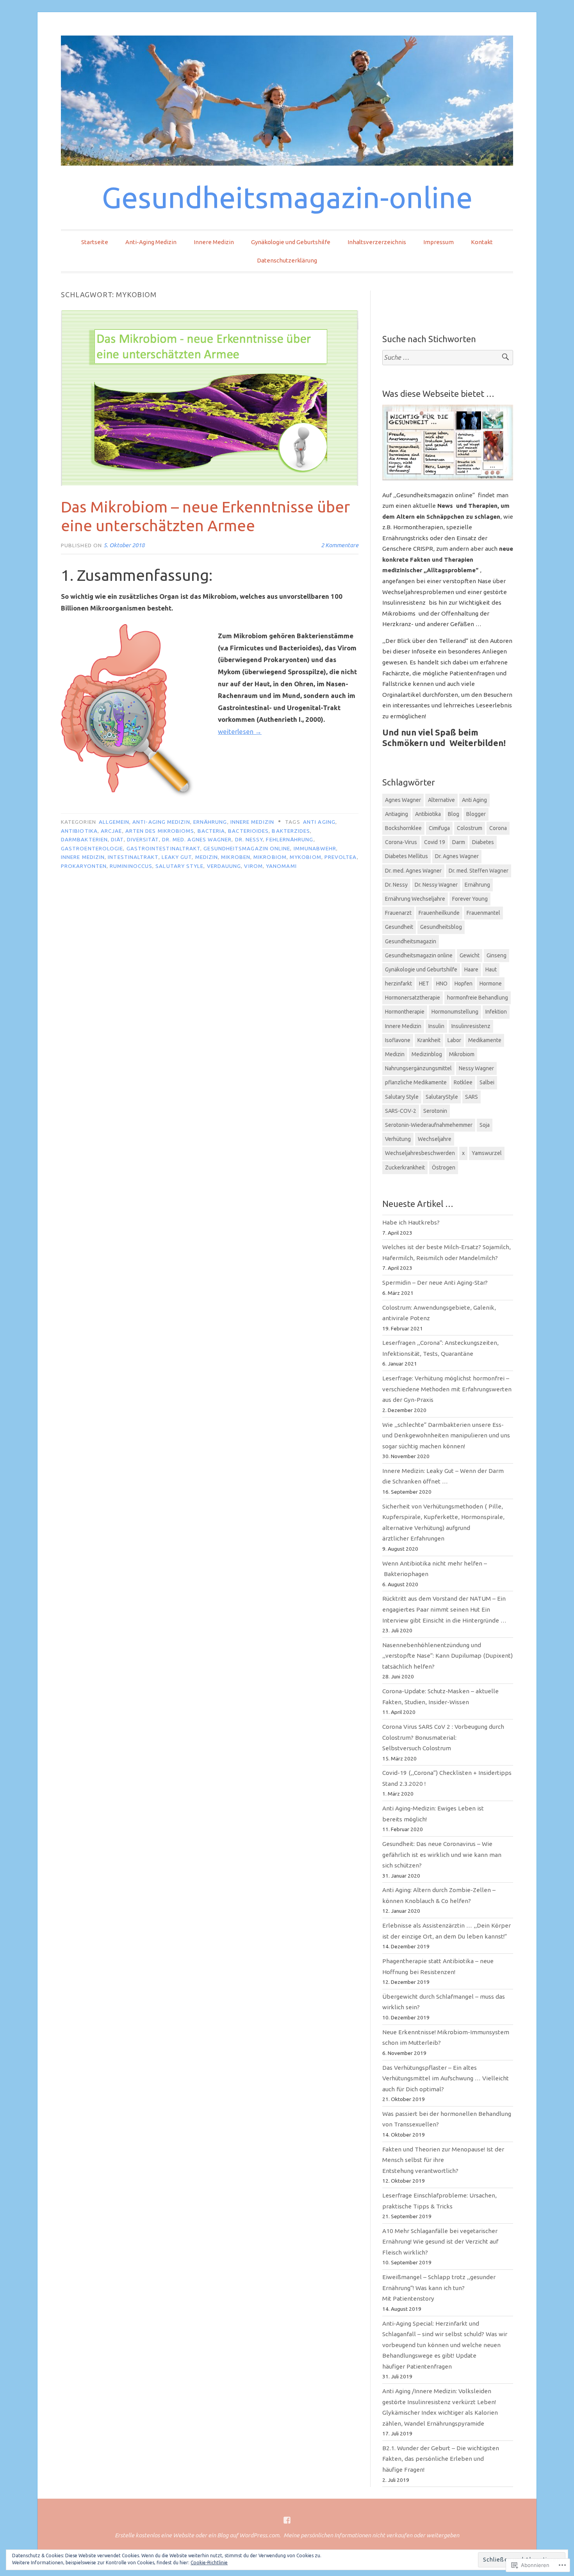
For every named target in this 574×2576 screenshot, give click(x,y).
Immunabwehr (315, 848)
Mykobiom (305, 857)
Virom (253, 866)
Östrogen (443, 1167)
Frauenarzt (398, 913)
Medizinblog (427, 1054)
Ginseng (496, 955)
* * *
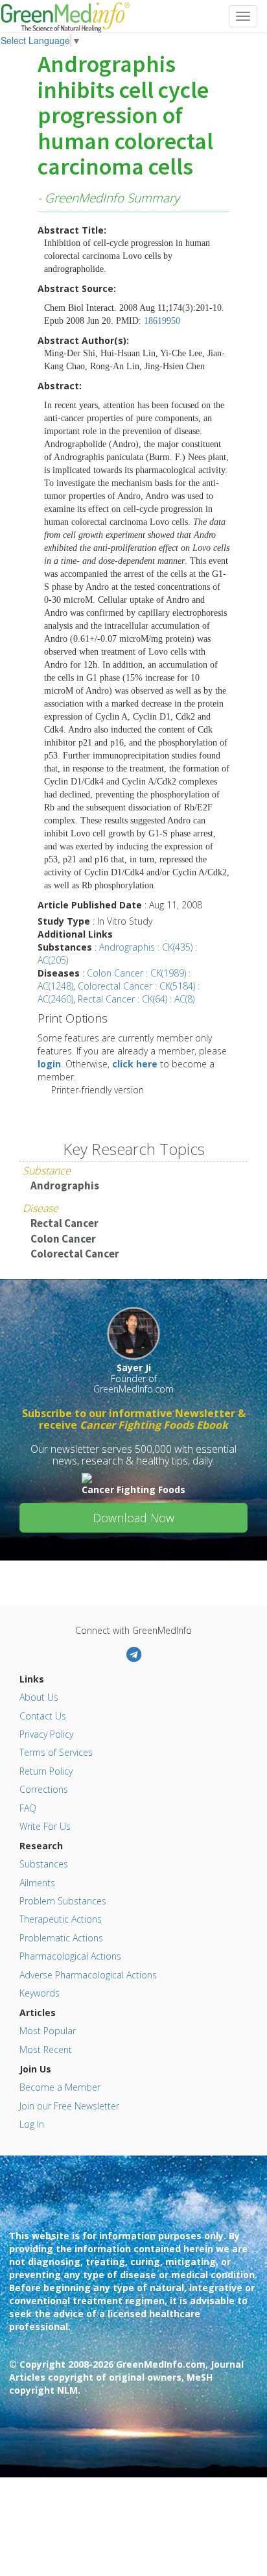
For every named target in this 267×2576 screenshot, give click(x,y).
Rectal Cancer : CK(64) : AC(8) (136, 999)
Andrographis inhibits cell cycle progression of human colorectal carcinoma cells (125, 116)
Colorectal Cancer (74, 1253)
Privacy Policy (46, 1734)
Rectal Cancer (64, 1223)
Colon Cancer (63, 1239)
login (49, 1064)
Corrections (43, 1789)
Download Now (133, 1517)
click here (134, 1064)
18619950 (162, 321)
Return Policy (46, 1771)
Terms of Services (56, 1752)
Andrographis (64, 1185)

* Your task: Copy out, word for word, the part of the entries above that begins at the line with "click here (134, 1064)" and ends at the line with "Andrographis (64, 1185)", including both.

* Output of the task:
click here (134, 1064)
18619950 (162, 321)
Return Policy (46, 1771)
Terms of Services (56, 1752)
Andrographis (64, 1185)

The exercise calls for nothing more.